Sur la base de cette exception il avait été admis que des fournisseurs pouvaient réaliser certaines opérations avec leurs distributeurs, comme le fait de consentir un prêt pour l’installation et l’équipement des artisans et commerçants, en contrepartie d’un accord d’approvisionnement. Ces opérations devaient constituer un complément indissociable d’un contrat commercial. Concernant l’octroi de délais de paiement il convenait toutefois de tenir compte des règles spécifiques sur ces derniers, résultant du code de commerce.

En l’espèce une société fabricant des lubrifiants pour véhicules avait conclu un contrat d’approvisionnement avec un distributeur par lequel ce dernier s’engageait à acheter un certain volume de produits. Des remises de fin d’année étaient prévues en fonction des volumes achetés, ainsi qu’une avance sur remises de 30.000 € versée par le fournisseur dès le début du contrat. Cette avance était remboursable en cinq annuités, avec application d’un taux d’intérêt. Si en fin d’année les droits à remise du distributeur étaient inférieurs au montant de l’annuité due, il devait reverser la différence majorée d’un taux de 10% depuis la date de départ du contrat. Le contrat conclu entre les parties utilisait le terme de « prêt », il prévoyait un taux d’intérêt et le fournisseur reconnaissait que c’était une opération qu’il pratiquait régulièrement avec ses distributeurs.

La Cour de cassation a donc qualifié l’opération d’opération de crédit et considérait qu’il ne s’agissait ni de l’octroi d’un délai de paiement, ni de la perception d’avance de paiement. Ce dernier point pourrait être discuté. Il ne s’agit certes pas d’une avance de paiement faite par le distributeur mais bien d’un paiement anticipé de remises dues contractuellement par le fournisseur.

La Cour de cassation relève en outre que dès lors qu’il s’agit d’une opération de crédit, peu importe que celle-ci ait été considérée par les parties comme un complément indissociable de l’engagement d’approvisionnement.

Par contre, la Cour de cassation a considéré que « le seul fait qu’une opération de crédit ait été conclue en méconnaissance de cette interdiction n’est pas de nature à en entrainer l’annulation ». Cette solution pourrait sembler surprenante s’agissant de la violation d’une disposition d’ordre public, sanctionnée pénalement par l’article L.571-3 du Code monétaire et financier. Toutefois elle est conforme à un arrêt d’assemblée plénière (Cass. Ass. Plén., 4 mars 2005, n°03-11.725).
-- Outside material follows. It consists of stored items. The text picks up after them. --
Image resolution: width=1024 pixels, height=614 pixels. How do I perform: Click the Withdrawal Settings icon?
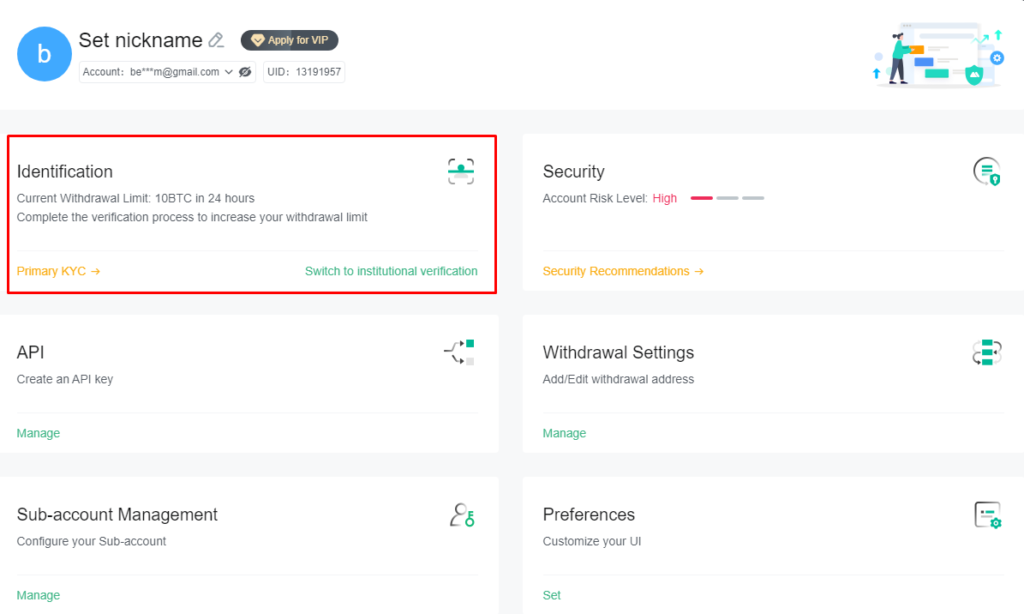click(988, 352)
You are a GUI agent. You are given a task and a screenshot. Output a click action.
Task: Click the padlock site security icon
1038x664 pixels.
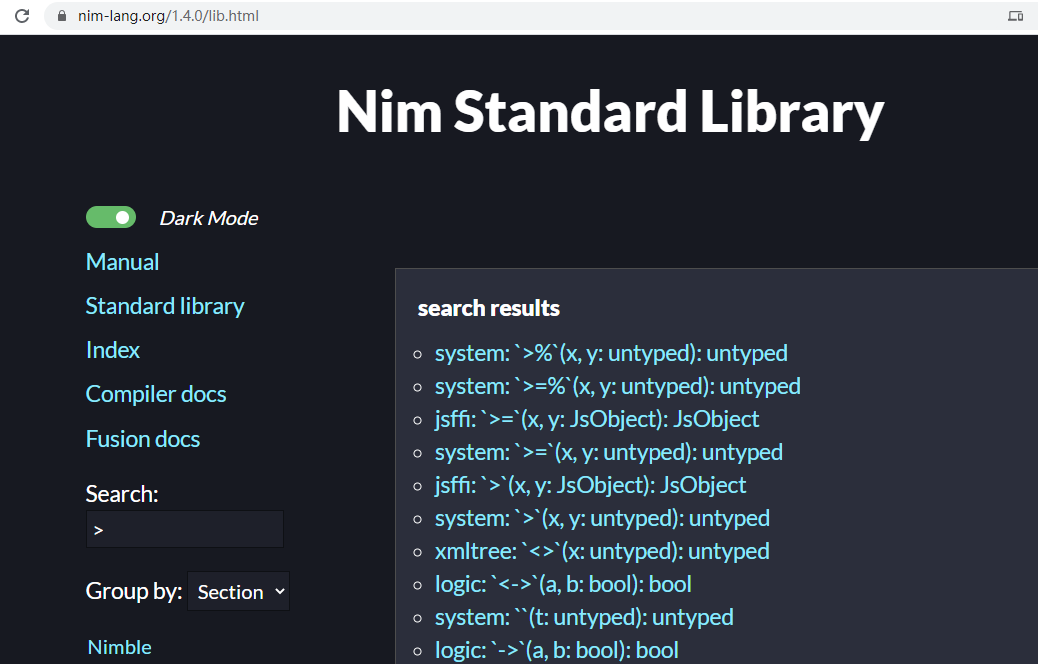(x=62, y=16)
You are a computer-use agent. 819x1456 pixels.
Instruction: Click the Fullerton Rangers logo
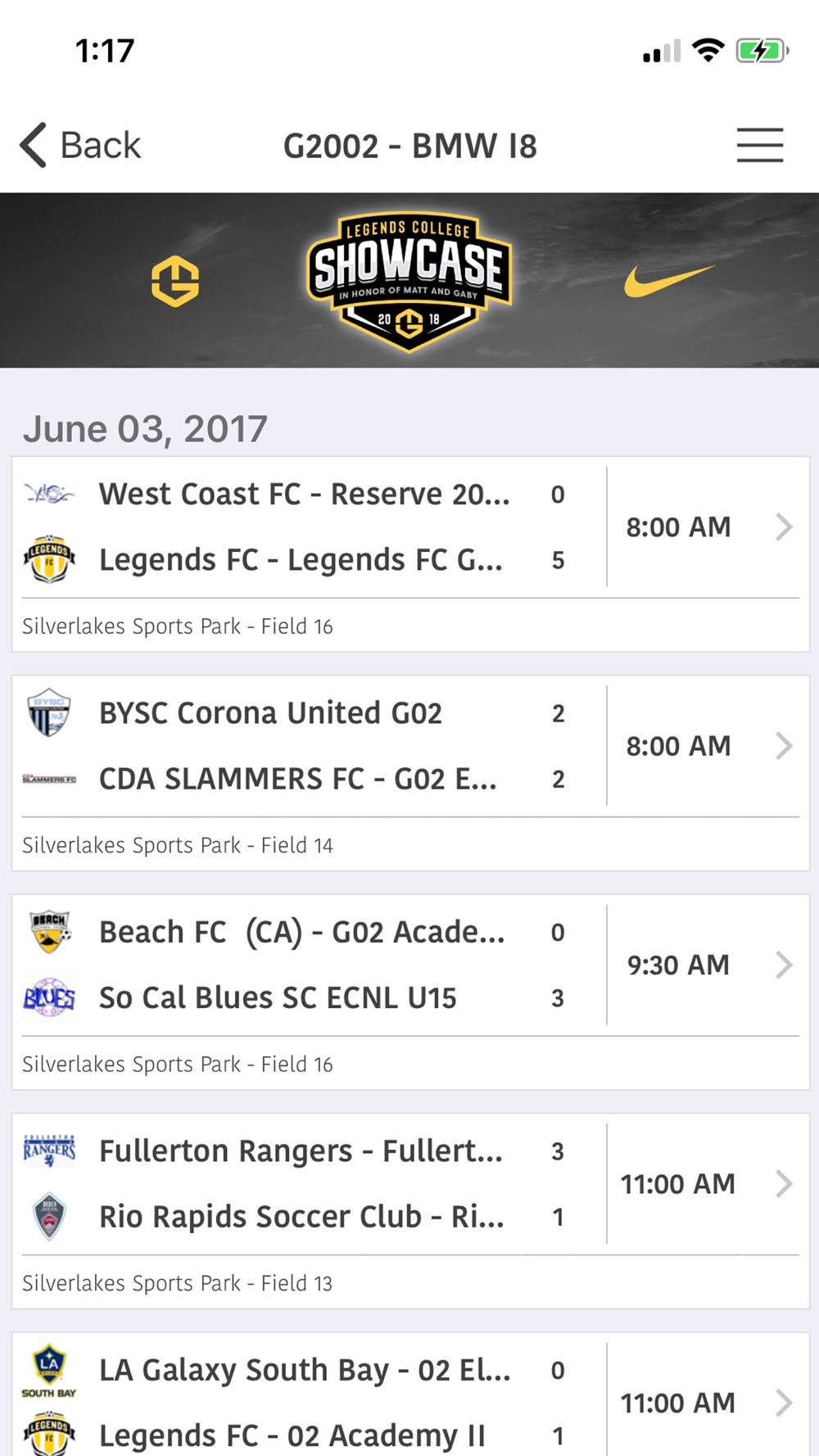pos(49,1151)
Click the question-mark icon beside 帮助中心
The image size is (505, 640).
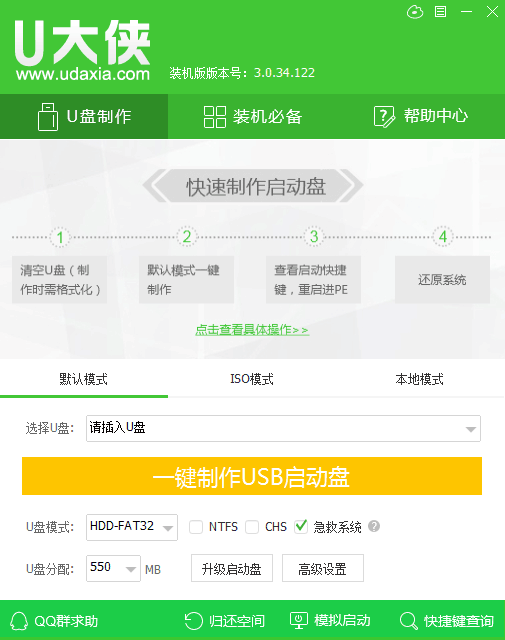click(x=384, y=117)

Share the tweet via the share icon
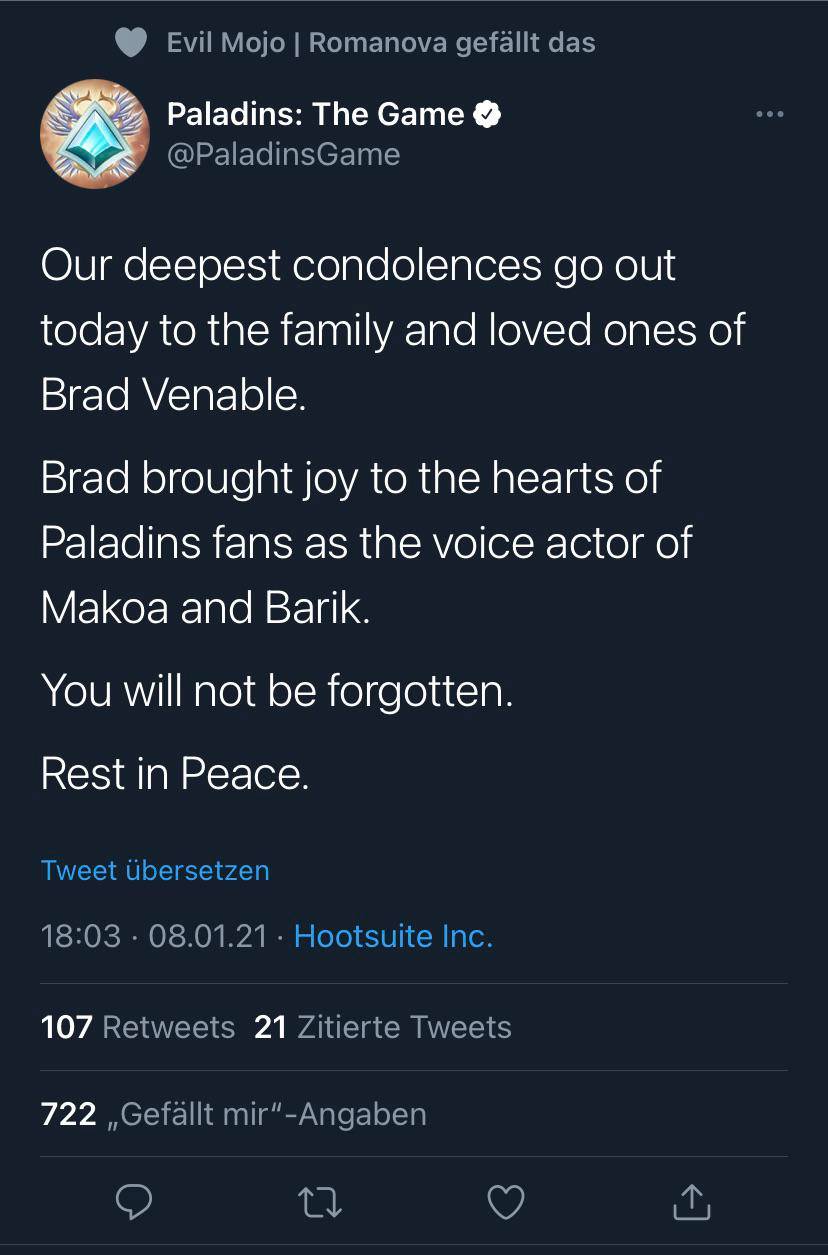pyautogui.click(x=691, y=1203)
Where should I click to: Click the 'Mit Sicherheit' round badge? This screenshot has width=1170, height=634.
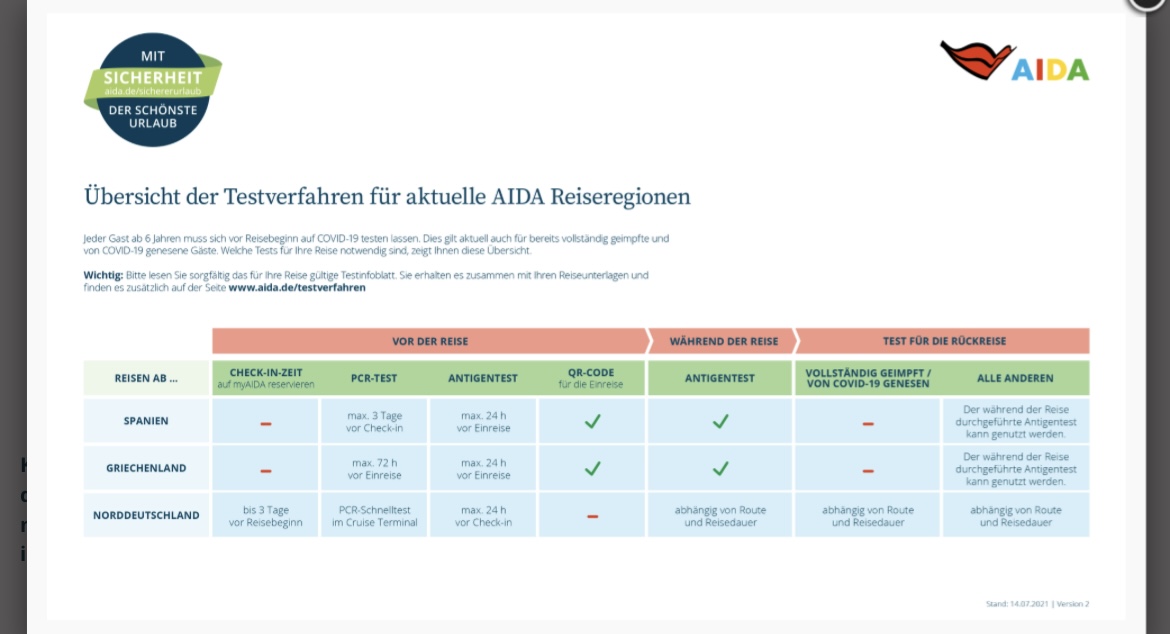[152, 89]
L’absence de nullité de l’acte n’empêche par contre pas l’application d’éventuelles sanctions pénales ou disciplinaires.

Il est donc essentiel pour les fournisseurs et les distributeurs de prendre en compte cet arrêt qui, en faisant une application stricte du code monétaire et financier, restreint sensiblement les avantages financiers pouvant être consentis entre fournisseurs et distributeurs.